Satellite image (overlaid on a rainfall gradient) of the central segment of the drive; the yellow numbers identify the locations of the photos in the transect below. (Satellite image from Google Maps; rainfall map from https://gisgeography.com/us-pr…

Satellite image (overlaid on a rainfall gradient) of the central segment of the drive; the yellow numbers identify the locations of the photos in the transect below. (Satellite image from Google Maps; rainfall map from https://gisgeography.com/us-precipitation-map/)

Photographic transect along road trip drive across great plains of central united states.

Landscape transect along the central segment of the westward drive, the photos numbered based on their locations on the diagram above. One challenge with this type of representation is making it legible given the size of the photosand this one has many, many fewer than there ought to be.

The photos show a mix of landscapes that generally progress from forest to field to grazing land from east to west, but given the relatively small number of views, not in the frequency that they actually occur. So instead of being able to use dozens or hundreds of photos to show how that frequency (the average mix) changed from east to west, I selected views that each individually captured a sense of that average mix. Once I pared those down to represent somewhat even intervals, I was left with just seven—not very useful except for the record. You can see the overall transition there, but the transect obviously doesn’t capture any nuances of the gradient, including two tension points that I picked up on: the relatively rapid drop in forest cover around Oklahoma City, and a quick transition from grassy plains to cactus-y semi-desert right before (appropriately?) the New Mexico border.

More thoughts on representation next time….

Darren

Forest patches in great plains of Oklahoma along cross-country drive.

Patches of forest like this are common in eastern Oklahoma, but less so than further east (and they have a “drier” aspect to them)they’d only work in the transect if it included enough additional views, in the right ratios, to show the patches in this context.

Great plains of Texas Panhandle with windmills along a cross-country road trip drive.

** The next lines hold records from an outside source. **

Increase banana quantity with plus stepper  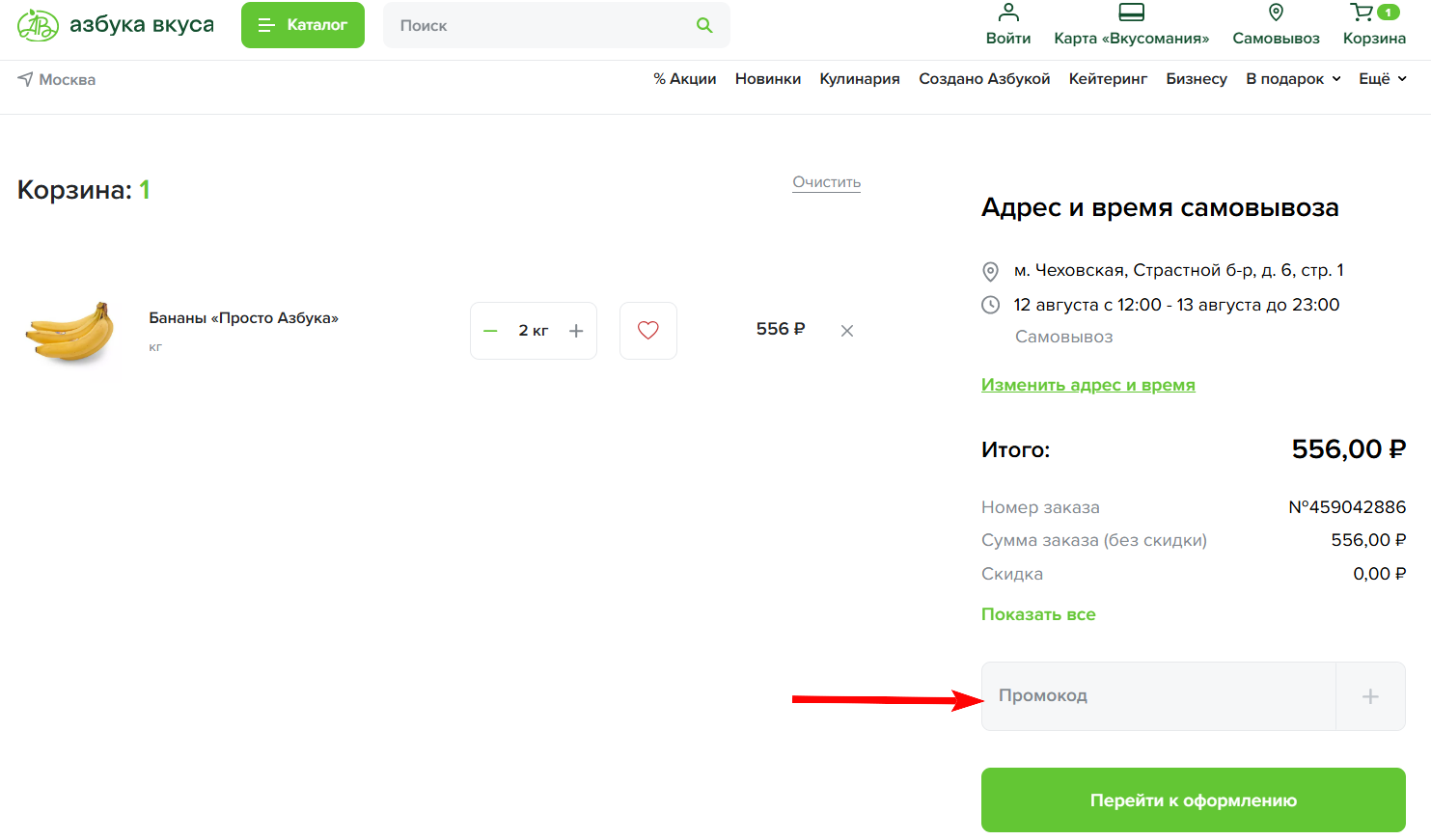tap(576, 330)
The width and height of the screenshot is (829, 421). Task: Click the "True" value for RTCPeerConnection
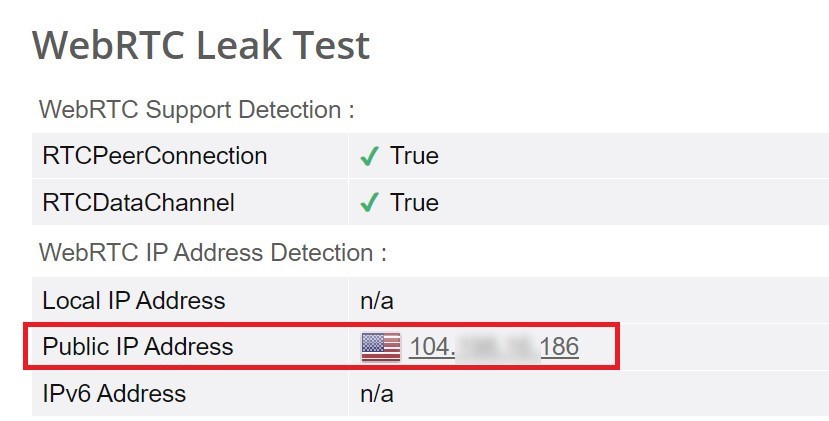[414, 156]
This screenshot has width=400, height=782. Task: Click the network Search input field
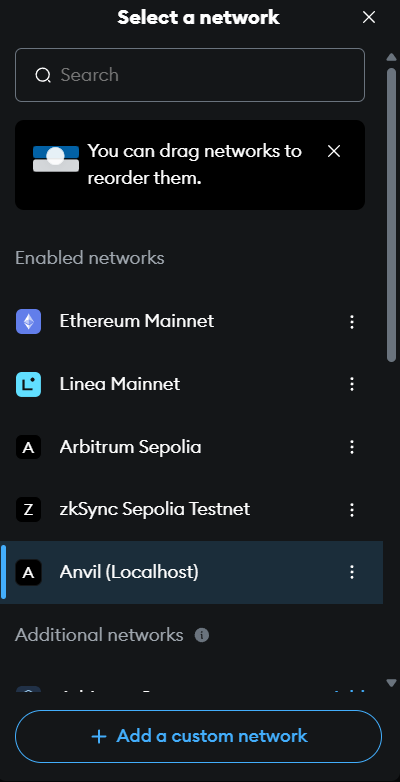point(190,75)
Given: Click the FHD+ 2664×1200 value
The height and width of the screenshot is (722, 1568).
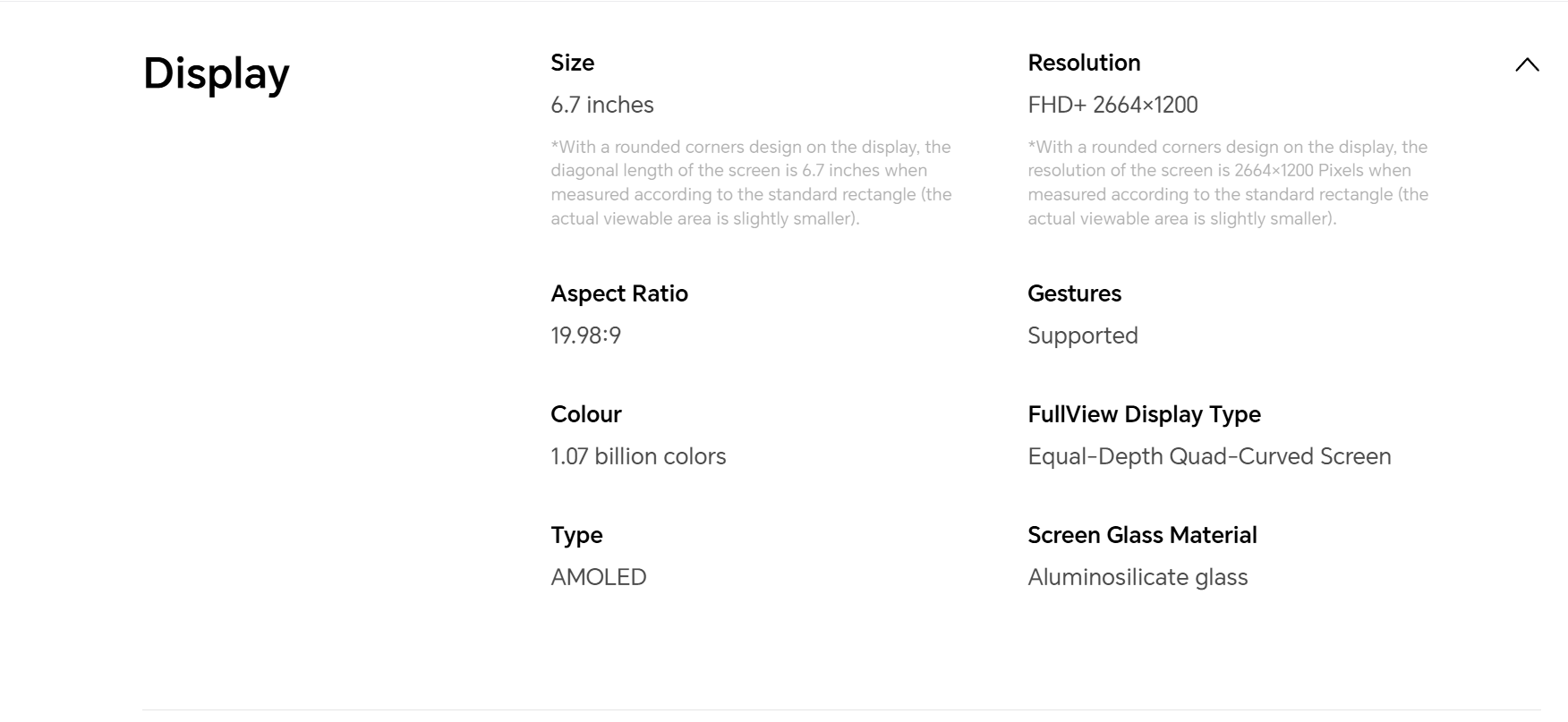Looking at the screenshot, I should pos(1112,105).
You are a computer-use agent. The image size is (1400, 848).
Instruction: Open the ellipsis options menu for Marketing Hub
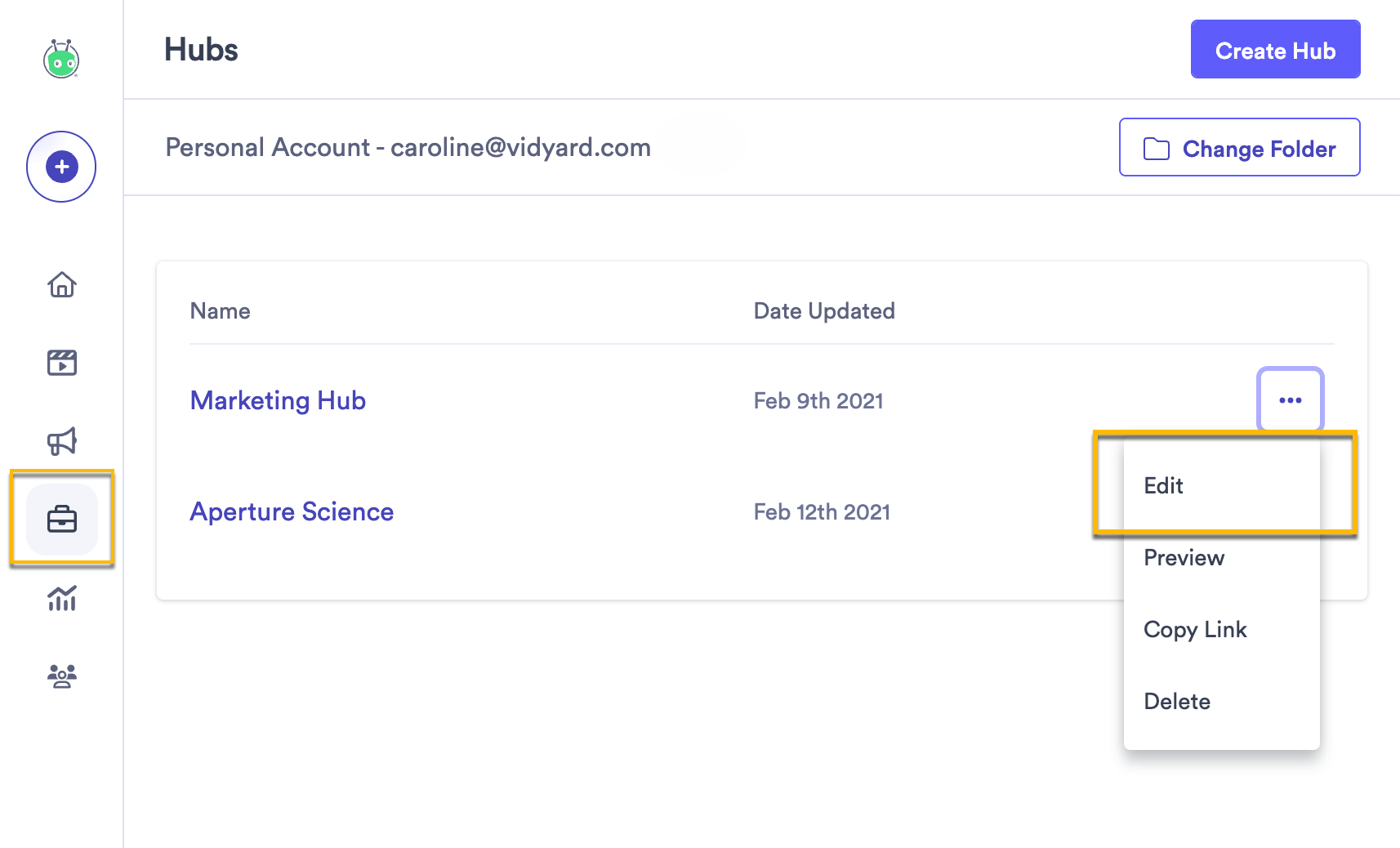pyautogui.click(x=1290, y=400)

These two views about 20 miles east of the New Mexico border are less than three miles apart. They’re not actually that different from each other, but to me the right looks like the Great Plains and the left looks like the West. (The shrubs are cholla cacti.) I could’ve included this “tension zone” in the above transect if every one of the views had been spaced at a similarly small interval rather than the current average spacing of about 100mi.